I'm not exactly sure. The place I took it to just kept calling it a premium string


----------



## wolverines (Jan 29, 2007)

What style of peep is it? Are they tie 2 knots (1 at each end) or tieing it in like this?


----------



## SVbowhunter80 (Nov 13, 2012)

Here's how my peep is tied in. Brought the bow new. First few hundred shots I had peep rotation. Once the string is stretched and added two twist the rotation went away. Cheaper strings will stretch and twist more than others. Winner's Choice strings are awesome.


----------



## Martian (Apr 28, 2011)

one issue with any single cam is half the string is serving, so it can take a while to settle in, but I would have thought yours would be fine by now. I would change to a peep with a tube, no more problem


----------



## snowmobilingswordfish (Feb 23, 2012)

Here's what my peep looks like


----------



## wolverines (Jan 29, 2007)

snowmobilingswordfish said:


> Here's what my peep looks like


Have you checked to see if it's not your serving and/or loop that's moving?


----------



## snowmobilingswordfish (Feb 23, 2012)

I guess it could be. I know on September 30th when I took it in they tied a brand new one just to try and eliminate that as an option, unless it's doing it again


----------



## 454casull (Jan 6, 2005)

When the peep turns does the d-loop follow? Single cams do not like large peeps and take a little longer to train but they should not keep moving. How big is your peep? If it is bigger than 3/8" go smaller. A best in class aftermarket string should be rock solid after 50 arrows and not move until you are ready to replace it. If this continues seriously, trash the string. I would recommend Twisted X", Catfish customs (local guy), Center Circle (also local) or JBK. The center serving might be moving as well but if that is the case I personally would be suspect of the quality of the entire string. BCY "X" or Fury is the material you want.


----------



## d_rek (Nov 6, 2013)

454casull said:


> When the peep turns does the d-loop follow? Single cams do not like large peeps and take a little longer to train but they should not keep moving. How big is your peep? If it is bigger than 3/8" go smaller. A best in class aftermarket string should be rock solid after 50 arrows and not move until you are ready to replace it. If this continues seriously, trash the string. I would recommend Twisted X", Catfish customs (local guy), Center Circle (also local) or JBK. The center serving might be moving as well but if that is the case I personally would be suspect of the quality of the entire string. BCY "X" or Fury is the material you want.

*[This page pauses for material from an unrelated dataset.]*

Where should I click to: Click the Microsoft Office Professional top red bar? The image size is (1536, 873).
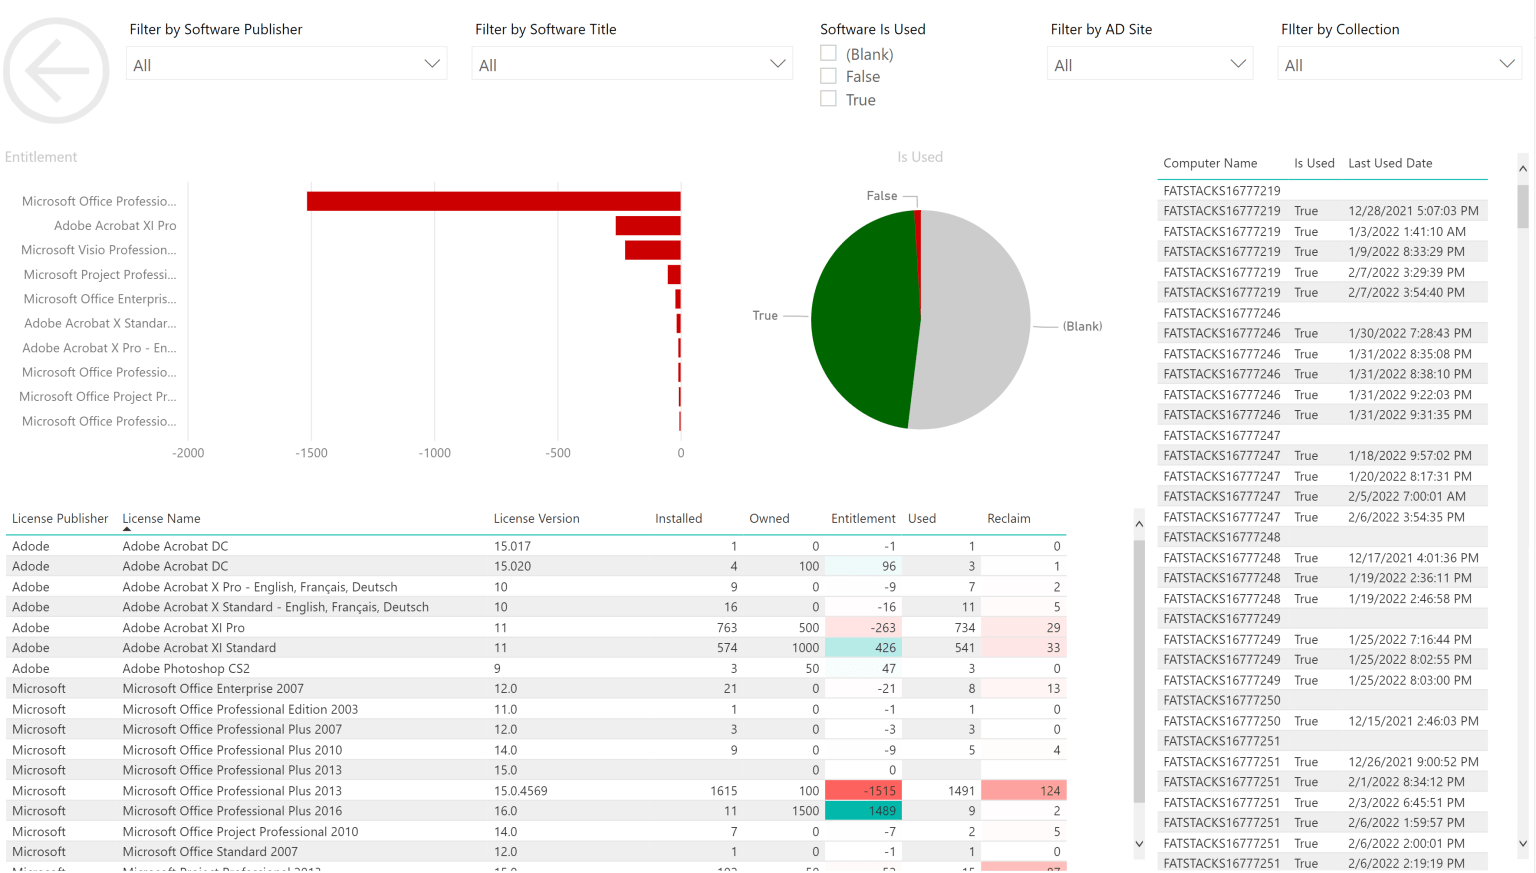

Dan's right on here. After 50-100 shots your peep should not be moving. If it is the strings are still settling, or it has not been served in properly, or the strings are junk, or there is something else going on with your bow.

Adding/removing twists should only be done after the string is settled, so make sure you've put some arrows on them before you just haul off and take it to another shop.

Over time your strings will stretch (regardless of what the string makers say) so you will probably end up twisting them up, or replacing them.

I have not personally had much success 'training' a peep after it's tied in. The only way to 'train' it IMO is to twist strings or install a solid silencer and move it up and down to change the peep rotation.


----------



## wolverines (Jan 29, 2007)

snowmobilingswordfish said:


> I guess it could be. I know on September 30th when I took it in they tied a brand new one just to try and eliminate that as an option, unless it's doing it again


Sorry, when you said moving I thought you were talking up, not rotating.


----------